Thursday, January 11, 2018

VIRTUALly Unchained


One fast-growing sector of the charter school movement is online "virtual" schools. Many students enroll in these schools to complete their entire program of study online. Other traditional students may take just one or two classes to augment their usual school curriculum.

Arkansas' main on-line charter school is the Arkansas Virtual Academy.  Last spring the state's Charter Authorizing Panel approved the Arkansas Virtual Academy to add 1,000 students, making it eligible to enroll 3,000 students in the 2017-18 school year.

On-line learning... That should be a good thing... We all like our digital devices, right? Except....

According to the Arkansas Times, the Arkansas Virtual Academy "has been unable for months to provide a consistent and accurate enrollment count" and scores below state averages on achievement tests at nearly every grade level.

In fact, StartClass, an education research group that evaluates schools across the country, rated the Arkansas Virtual Academy at a 4 on a scale of 10, where the average score for U.S. schools is 6. StartClass notes that the AVA's student-teacher ratio is 34:1 compared to traditional Arkansas schools' 14:1. Student performance is markedly lower in the Arkansas Virtual Academy, with students scoring a 17% pass rate in math compared to 27% for students in more traditional settings. The English Language Arts score was somewhat more equal with the AVA students scoring 30% passing compared to 32% from students in the rest of the state.

Yet the Arkansas Virtual Academy does just fine financially. It gets more than $6,000 in state dollars per student (the same amount as traditional public schools), meaning it will get $6 million more per year with its higher enrollment cap. This in spite of the fact that, as the Arkansas Times points out, "it has no gyms, band rooms, cafeterias, bus systems, or faculty commensurate with those of brick-and-mortar school districts."

The Arkansas Virtual Academy gets much of its academic programming and infrastructure from an out-of-state private, for-profit corporation. According to financial reports, the Arkansas Virtual Academy paid $7.8 million of its $10.7 million in annual state revenue to its "third-party management agent," K12, of Herndon, VA.

Almost 90% of K12's income comes from state and federal tax dollars, and the company has been criticized by watchdog groups and its own stockholders for "lamentable academic performance" while paying its executives multi-millions of dollars. Its top five executives received more than $12 million in compensation in 2015. Another criticism of K12 is that it spends millions of taxpayer dollars lobbying state and federal governments for (you guessed it) more access to students and more funding. K12 no longer discloses its advertising budget, but in 2012 it spent $20 million on ads to attract students, funding, perks, and favors.

Despite being the darling of school choice advocates, on-line charter schools like Arkansas Virtual Academy get poor ratings from education researchers who study such things. A report from Stanford University's Center for Research of Education Outcomes found that online charters do a very poor job of educating children. In general, students in online charters lose 42 days of reading instruction a year and 180 days of math instruction. (There are only 180 days of instruction in most public school years.)

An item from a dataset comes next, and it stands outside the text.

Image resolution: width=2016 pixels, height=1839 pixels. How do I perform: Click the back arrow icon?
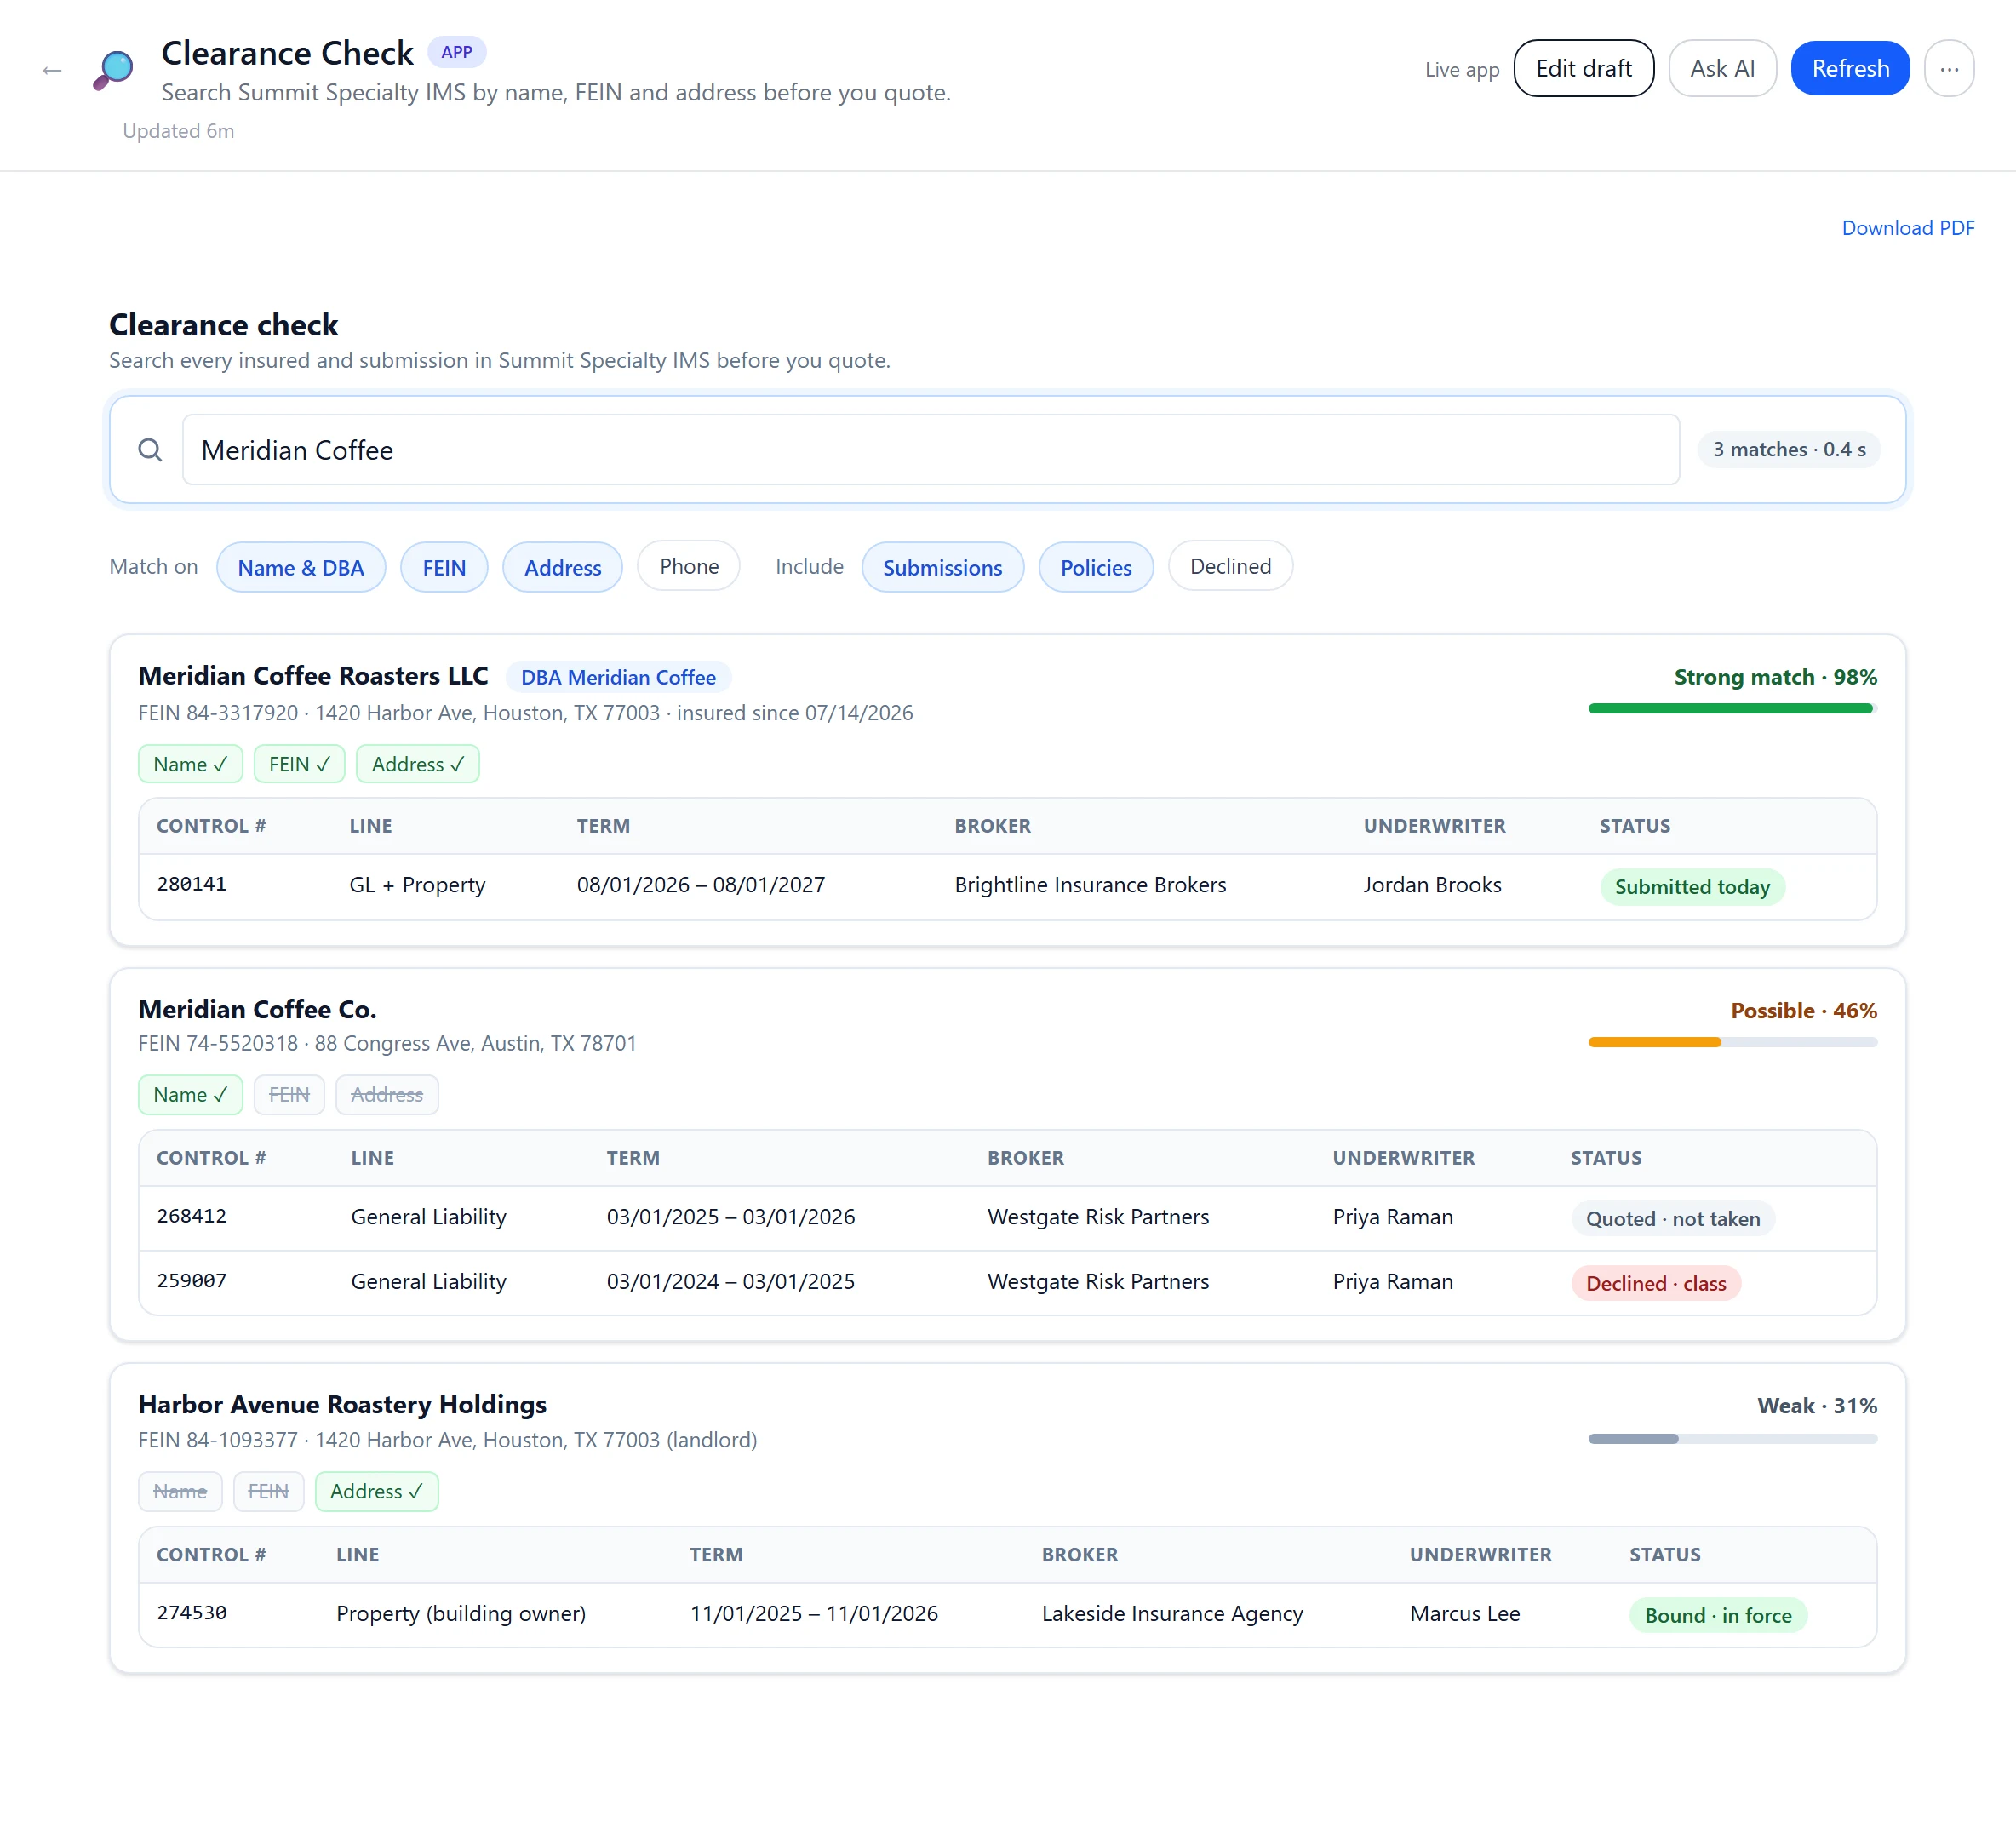point(52,70)
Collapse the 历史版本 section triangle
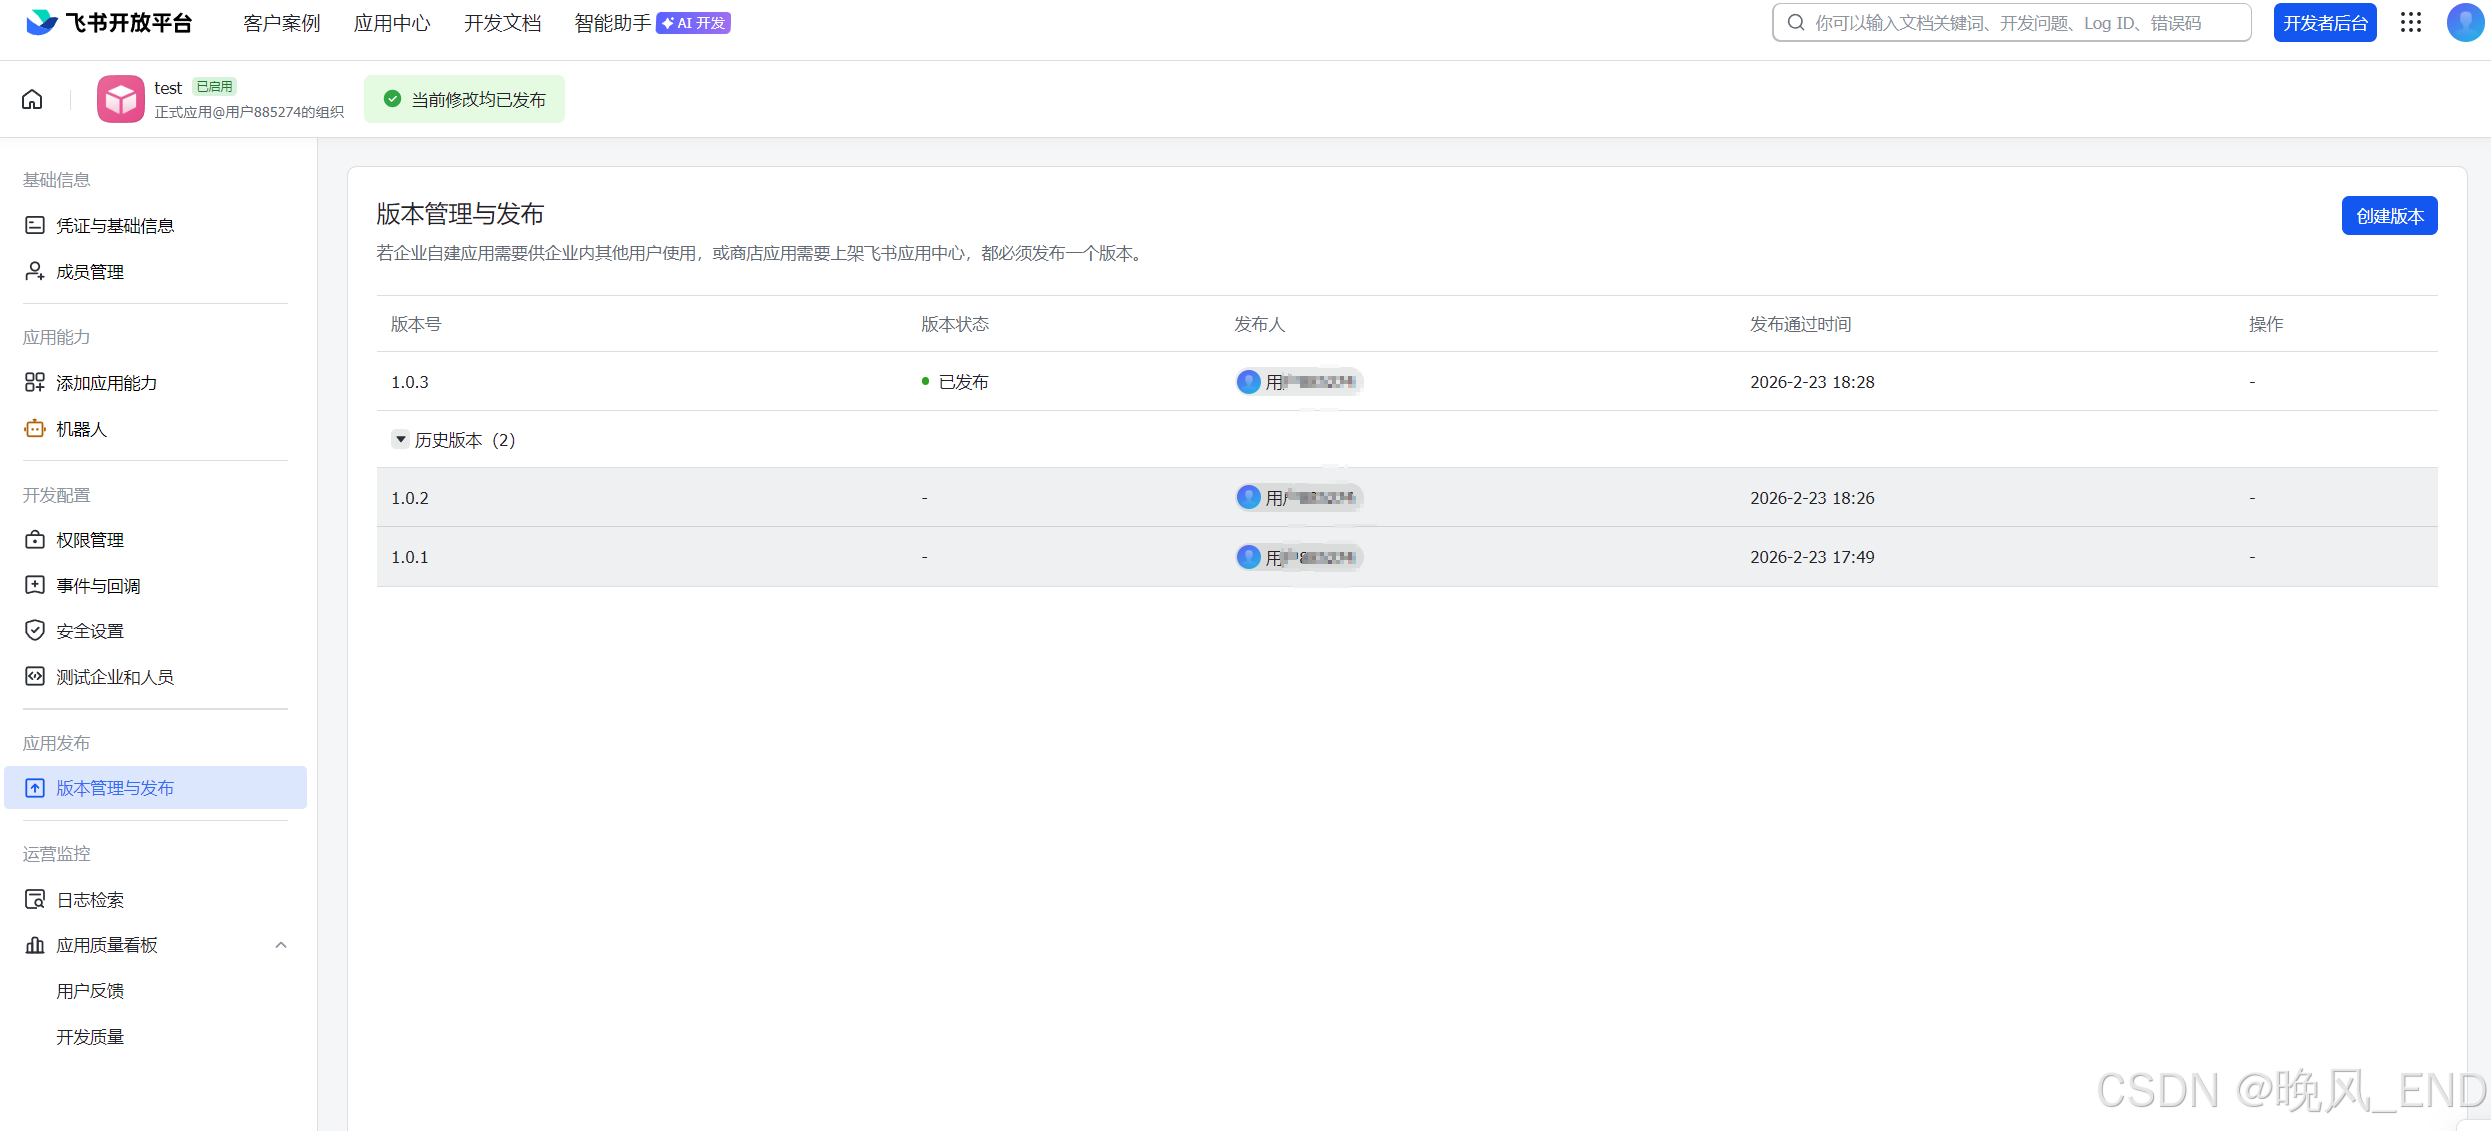2491x1131 pixels. click(400, 439)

According to Education Week, a study of Colorado's online charter school revealed that just 24% of students use the learning software each day. A program called "FAST and Furious" allows students to earn a year's worth of credit for a week of work. The school's leader helped direct millions of taxpayer dollars to his own for-profit management company. Unfortunately, this type of behavior is not atypical of online charter schools.

If it were a traditional public school, the Arkansas Virtual Academy would be under strict scrutiny--and probably sanctions--by the Arkansas Department of Education for poor test scores and slip-shod financial management. As a charter school, however, it is largely exempt from rules that govern traditional schools and allowed to go its own way, even rewarded with state permission to increase its enrollment.